Since the passage of the Affordable Healthcare Act, most health insurance plans are required by law to cover birth control at no additional cost. However, some grandfathered plans still don’t cover birth control.

But Delaware’s Gov. Carney recently signed new legislation to strengthen birth control coverage. SB 151 Birth Control Insurance Bill codifies the ACA’s birth control benefit in state law by requiring insurance plans, including Medicaid, individual, group and state employee health plans to include coverage for contraceptives with no cost sharing to the insured individual.


“DE CAN believes that empowering women to choose when and if they want to become pregnant should be a central part of efforts to expand opportunity for women, children and their families.” —Liz O’Neill


Still, health centers and the women they serve face significant barriers to accessing the full range of contraception, including untrained health providers, outdated workflow, billing and administrative systems, lack of transportation and needing to schedule multiple appointments.

O’Neill says “best-in-class” health care means that women are offered the full range of contraception, including the most effective IUDs and implants. Too often, IUDs and implants (otherwise known as long-acting reversible contraception, or LARCs) aren’t offered because of barriers at the health center level.

“IUDs and the implant are 20 times more effective than other methods, but only 12 percent of women use them,” she says. “And only 30 percent of community health centers provide same-day access to the full range of contraception.”

Launched in 2014, DE CAN strives to improve public health by empowering women’s family planning choices. The initiative works within the entire healthcare system by training clinicians on how to place and remove IUDs; providing training on how to properly bill, code and stock all forms of contraception so they can be offered same-day and at low or no cost to patients; training providers to start a conversation about contraceptive needs at all visits; and training all levels of health center staff to provide patient-centered contraceptive counseling free from bias and coercion.

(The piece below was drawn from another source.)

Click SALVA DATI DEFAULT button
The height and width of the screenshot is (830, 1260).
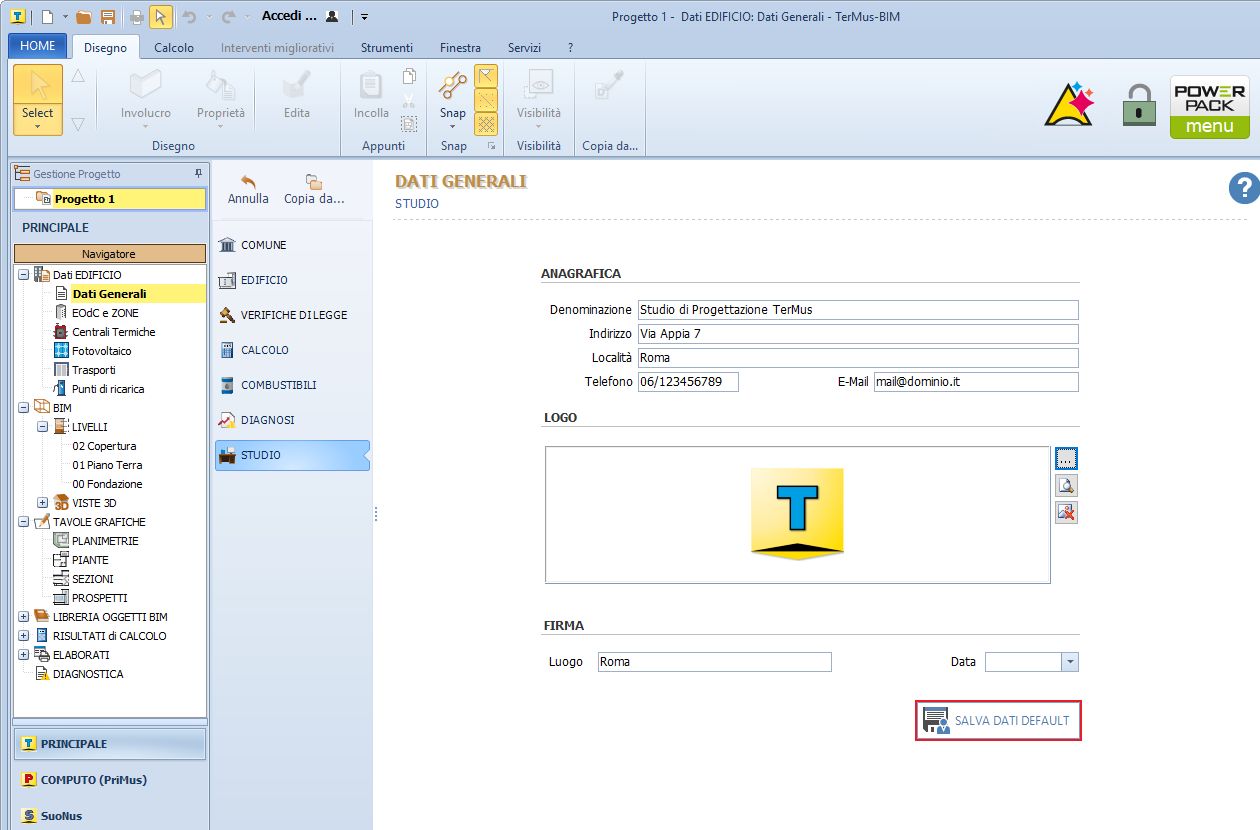tap(998, 721)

O’Neill says DE CAN has 42 partnering agencies that represent 185 sites across Delaware. To date, more than 2,700 clinicians and staff have been trained, and their health center partners have served thousands of women in Delaware.

“DE CAN believes that empowering women to choose when and if they want to become pregnant should be a central part of efforts to expand opportunity for women, children and their families,” she says.